A large camp of 200 Aboriginal people near Cumeragunja refused dole in Victoria because they were 'NSW residents', but denied assistance in NSW because they were 'too black and should apply to the NSW APB". Under the prevailing assimilation policies of the NSW APB, they were told that they were "too white" to receive rations because they were not 'predominantly Aboriginal blood'.

1934

Cumeragunja exiles in Melbourne led by William Cooper establish the Australian Aborigines League. Other people of eminence in the early AAL included Doug Nicholls, Shadrack James and Marge Tucker.
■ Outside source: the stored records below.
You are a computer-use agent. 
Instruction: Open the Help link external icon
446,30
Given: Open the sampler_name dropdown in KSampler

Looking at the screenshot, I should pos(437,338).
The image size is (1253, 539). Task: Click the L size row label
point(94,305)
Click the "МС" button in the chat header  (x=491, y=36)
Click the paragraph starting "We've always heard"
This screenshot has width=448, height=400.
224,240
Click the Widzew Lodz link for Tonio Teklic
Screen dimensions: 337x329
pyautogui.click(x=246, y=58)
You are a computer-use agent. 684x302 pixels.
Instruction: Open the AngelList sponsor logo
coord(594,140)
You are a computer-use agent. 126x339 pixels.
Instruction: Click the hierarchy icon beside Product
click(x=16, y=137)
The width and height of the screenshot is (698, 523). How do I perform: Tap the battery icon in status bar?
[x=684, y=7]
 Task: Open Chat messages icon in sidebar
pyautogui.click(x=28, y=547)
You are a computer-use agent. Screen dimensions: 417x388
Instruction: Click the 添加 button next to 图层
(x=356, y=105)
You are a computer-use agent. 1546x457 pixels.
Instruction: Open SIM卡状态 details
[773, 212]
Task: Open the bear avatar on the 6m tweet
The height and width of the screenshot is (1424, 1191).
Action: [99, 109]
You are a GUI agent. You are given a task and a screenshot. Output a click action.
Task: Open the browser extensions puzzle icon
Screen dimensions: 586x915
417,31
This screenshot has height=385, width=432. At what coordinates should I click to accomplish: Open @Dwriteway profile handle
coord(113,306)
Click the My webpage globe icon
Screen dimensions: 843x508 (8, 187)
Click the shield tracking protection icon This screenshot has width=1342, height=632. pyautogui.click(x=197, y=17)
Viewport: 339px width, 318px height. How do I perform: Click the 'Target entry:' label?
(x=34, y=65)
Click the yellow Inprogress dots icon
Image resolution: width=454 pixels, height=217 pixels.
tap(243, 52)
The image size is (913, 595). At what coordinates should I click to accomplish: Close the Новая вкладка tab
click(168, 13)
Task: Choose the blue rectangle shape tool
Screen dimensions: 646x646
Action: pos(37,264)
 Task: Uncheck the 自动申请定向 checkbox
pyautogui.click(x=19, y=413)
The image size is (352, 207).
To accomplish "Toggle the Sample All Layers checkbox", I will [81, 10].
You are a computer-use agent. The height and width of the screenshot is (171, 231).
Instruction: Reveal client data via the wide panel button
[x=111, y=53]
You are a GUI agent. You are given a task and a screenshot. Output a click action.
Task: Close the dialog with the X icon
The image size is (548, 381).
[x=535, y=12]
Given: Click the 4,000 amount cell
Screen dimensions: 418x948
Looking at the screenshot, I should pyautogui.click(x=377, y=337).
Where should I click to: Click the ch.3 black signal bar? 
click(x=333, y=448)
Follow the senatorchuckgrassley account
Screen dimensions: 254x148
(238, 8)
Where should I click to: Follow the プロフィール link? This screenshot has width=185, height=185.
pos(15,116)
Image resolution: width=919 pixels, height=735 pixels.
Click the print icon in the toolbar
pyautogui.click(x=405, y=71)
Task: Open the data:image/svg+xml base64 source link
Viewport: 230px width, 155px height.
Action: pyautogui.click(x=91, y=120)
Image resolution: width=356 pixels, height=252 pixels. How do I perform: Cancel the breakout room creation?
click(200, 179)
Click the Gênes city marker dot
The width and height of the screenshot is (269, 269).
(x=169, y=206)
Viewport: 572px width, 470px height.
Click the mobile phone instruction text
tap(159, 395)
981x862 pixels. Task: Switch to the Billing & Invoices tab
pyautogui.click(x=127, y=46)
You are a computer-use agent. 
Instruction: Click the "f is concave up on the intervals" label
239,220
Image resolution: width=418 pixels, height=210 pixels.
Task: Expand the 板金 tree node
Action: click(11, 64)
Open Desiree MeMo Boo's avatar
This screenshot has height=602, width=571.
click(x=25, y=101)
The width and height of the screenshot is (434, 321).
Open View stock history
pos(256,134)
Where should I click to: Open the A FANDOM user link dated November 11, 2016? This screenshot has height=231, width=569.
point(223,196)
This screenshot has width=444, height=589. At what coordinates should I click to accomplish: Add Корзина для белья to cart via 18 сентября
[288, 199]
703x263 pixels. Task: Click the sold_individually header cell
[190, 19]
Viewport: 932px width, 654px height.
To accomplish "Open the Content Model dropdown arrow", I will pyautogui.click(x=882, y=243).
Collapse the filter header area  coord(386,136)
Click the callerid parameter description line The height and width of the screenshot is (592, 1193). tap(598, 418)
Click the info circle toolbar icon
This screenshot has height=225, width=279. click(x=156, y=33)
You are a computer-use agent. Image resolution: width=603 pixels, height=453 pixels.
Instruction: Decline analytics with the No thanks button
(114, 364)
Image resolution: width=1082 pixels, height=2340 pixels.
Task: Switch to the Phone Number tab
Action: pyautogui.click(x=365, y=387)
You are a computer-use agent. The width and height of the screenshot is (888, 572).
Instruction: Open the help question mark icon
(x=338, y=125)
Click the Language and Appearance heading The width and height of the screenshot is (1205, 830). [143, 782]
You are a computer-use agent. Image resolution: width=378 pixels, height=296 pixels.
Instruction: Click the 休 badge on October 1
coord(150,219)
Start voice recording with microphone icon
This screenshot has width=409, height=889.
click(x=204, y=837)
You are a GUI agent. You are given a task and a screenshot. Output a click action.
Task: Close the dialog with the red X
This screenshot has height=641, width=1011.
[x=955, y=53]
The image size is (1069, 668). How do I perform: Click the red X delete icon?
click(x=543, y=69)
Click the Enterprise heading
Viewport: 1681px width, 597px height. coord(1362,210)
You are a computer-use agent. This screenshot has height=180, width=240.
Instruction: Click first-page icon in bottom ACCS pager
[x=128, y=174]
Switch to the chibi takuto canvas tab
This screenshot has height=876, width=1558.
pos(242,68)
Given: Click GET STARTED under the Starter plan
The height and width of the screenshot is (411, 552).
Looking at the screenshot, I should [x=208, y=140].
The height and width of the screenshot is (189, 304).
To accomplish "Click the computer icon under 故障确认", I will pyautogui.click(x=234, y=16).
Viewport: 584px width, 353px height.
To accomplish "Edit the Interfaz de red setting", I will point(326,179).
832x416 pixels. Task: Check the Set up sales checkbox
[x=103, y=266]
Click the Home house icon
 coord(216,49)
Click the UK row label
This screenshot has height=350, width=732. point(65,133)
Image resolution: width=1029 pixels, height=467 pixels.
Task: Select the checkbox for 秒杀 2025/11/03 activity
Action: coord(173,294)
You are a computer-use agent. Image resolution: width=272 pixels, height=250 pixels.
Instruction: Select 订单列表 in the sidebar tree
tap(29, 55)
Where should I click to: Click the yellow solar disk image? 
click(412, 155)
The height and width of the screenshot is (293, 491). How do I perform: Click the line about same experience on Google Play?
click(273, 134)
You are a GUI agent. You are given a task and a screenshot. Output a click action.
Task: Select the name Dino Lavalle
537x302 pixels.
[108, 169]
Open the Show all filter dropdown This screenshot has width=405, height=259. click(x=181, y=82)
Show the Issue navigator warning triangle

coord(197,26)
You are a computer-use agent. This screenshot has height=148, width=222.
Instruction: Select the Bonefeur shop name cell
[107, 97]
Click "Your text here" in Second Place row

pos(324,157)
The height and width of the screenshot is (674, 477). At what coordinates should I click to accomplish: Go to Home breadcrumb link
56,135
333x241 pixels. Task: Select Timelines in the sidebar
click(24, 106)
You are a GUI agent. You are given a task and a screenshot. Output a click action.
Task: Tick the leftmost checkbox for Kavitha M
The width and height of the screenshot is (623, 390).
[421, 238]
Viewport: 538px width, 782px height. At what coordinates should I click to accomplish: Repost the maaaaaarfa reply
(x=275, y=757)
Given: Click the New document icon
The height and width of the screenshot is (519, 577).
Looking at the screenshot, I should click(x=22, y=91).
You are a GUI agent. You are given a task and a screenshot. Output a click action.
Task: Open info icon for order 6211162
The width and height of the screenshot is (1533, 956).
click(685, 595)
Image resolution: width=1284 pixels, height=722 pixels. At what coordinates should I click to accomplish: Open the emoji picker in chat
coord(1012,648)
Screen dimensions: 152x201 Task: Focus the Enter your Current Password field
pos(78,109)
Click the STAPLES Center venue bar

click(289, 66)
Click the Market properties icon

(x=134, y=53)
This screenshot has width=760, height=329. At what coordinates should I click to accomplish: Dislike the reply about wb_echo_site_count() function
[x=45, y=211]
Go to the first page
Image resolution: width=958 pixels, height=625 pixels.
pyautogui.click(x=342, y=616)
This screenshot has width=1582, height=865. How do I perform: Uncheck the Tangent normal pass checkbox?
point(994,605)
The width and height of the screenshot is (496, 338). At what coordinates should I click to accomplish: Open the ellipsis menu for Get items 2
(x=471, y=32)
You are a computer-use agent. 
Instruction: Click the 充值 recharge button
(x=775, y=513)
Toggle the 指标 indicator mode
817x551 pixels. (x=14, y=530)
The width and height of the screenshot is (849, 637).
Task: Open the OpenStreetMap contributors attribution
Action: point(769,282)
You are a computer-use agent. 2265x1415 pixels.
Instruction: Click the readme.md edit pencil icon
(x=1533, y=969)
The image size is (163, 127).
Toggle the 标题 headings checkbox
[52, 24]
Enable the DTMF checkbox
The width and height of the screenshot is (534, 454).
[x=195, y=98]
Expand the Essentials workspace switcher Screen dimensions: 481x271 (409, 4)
White supporters in the AAL included trade unionist A.P. Bordeu, a gaggle of Christians and various individual members of the Communist Party of Australia (CPA).

1934

AAL's first campaign is to collect signatures for a petition to King George. In April 1934 William Cooper successfully gains permisiion from the NSW APB to collect signatures in NSW`Aboriginal communities. White feminist Helen Bailie and Bill Ferguson join in collecting signatures for the petition.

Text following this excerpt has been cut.